A partir daí dá-se um segundo movimento: a popularidade da narrativa, dos acontecimentos, do imaginário que se cria em volta da figura do rei e dos seus cavaleiros imprimiria aos povos nordestinos uma nova reconfiguração. A literatura de cordel se apropriará do tema. No espaço rural será a narrativa que embalará os sonhos de gerações.
É a partir da reconfiguração da batalha de Roncesvales que se organiza a cavalhadas, festas em que cavaleiros se vestem de vermelho e azul para representaram os cristãos e os mouros. Organizam torneios que rememoram práticas medievais. Esse tipo de festa ocorre em todo o Brasil, oriunda da tradição portuguesa, mas inspirada principalmente nos acontecimentos da famosa batalha.

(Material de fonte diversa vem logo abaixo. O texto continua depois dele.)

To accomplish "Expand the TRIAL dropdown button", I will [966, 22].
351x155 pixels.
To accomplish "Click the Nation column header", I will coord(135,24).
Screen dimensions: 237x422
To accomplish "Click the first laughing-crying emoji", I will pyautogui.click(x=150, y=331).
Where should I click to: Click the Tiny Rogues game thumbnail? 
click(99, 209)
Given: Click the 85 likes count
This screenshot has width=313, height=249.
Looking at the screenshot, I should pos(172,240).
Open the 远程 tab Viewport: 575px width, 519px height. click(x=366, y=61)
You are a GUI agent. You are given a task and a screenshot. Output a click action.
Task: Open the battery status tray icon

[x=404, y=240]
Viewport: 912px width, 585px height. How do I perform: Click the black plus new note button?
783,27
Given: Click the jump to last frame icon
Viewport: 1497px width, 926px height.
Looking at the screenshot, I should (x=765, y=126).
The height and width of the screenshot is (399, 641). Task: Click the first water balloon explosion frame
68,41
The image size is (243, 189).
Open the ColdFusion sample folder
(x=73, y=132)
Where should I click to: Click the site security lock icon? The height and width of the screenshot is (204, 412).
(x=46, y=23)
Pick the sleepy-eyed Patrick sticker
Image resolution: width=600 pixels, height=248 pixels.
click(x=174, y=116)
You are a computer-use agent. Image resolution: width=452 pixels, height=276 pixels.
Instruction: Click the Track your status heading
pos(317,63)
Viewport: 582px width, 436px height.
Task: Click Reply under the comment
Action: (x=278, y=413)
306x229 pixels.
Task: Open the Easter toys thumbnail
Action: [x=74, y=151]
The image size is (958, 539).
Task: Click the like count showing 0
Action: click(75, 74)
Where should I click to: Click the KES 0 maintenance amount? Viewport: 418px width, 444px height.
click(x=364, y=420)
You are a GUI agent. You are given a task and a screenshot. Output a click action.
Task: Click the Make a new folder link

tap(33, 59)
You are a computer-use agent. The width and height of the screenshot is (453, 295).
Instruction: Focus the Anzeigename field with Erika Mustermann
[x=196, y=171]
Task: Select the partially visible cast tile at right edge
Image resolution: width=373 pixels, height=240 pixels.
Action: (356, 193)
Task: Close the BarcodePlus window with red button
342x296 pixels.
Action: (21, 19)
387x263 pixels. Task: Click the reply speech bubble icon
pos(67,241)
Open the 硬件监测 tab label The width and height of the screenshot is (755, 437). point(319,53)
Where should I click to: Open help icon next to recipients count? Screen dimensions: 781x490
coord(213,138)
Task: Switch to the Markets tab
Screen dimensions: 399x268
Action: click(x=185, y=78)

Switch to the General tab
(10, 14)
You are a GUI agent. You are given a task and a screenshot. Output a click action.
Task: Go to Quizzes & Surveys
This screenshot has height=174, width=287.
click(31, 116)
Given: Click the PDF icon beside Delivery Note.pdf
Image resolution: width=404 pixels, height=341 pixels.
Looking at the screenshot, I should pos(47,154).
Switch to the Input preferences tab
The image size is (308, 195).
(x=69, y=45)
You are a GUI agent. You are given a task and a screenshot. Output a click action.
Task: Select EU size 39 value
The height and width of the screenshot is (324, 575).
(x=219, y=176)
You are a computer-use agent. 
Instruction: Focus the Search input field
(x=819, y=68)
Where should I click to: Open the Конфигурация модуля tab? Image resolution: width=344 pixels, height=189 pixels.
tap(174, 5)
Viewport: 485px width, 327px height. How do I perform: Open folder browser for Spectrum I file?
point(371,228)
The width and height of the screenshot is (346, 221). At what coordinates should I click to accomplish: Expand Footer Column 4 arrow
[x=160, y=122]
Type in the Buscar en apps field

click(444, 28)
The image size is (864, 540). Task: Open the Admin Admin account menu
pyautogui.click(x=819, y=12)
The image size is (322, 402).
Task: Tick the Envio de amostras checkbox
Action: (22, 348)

É da famosa batalha, ainda, que Ariano Suassuna preenche as ações de sua obra mais significativa: o Romance da Pedra do Reino e o Príncipe do Sangue do Vai e do Volta. Quaderna, seus personagem principal, organiza as cavalhadas, veste-se como cavaleiro medieval e ambiciona um reino, um império, tentando equiparar-se ao famoso imperador franco.  
A tradução de Pierre Jonin traz notas e comentários do organizador que iluminam essa veneração à narrativa por parte dos brasileiros: “Viajando pelo Brasil em 1977, um francês chega a um vilarejo muito isolado do Rio Grande do Norte. Um camponês bastante idoso, quando soube que eu vinha da França, pediu-me notícias de Rolando. Toda noite, os camponeses nordestinos entoam cantinelas: a história dos doze pares de Carlos Magno, do traidor Ganelon, de Amadis de Gaula. O camponês estava preocupado. A discussão entre Roldão e Oliveiros não lhe dizia nada de bom. Ele não apostaria muito na felicidade da bela Alda.”
Atravessando séculos e espaços, a narrativa de Rolando e seus pares preenche o imaginário da cultura popular brasileira, através de seus versos e suas cantigas, de suas festas e de suas rodas de história, alocando mais uma peça ao intenso e movimento mosaico da identidade brasileira.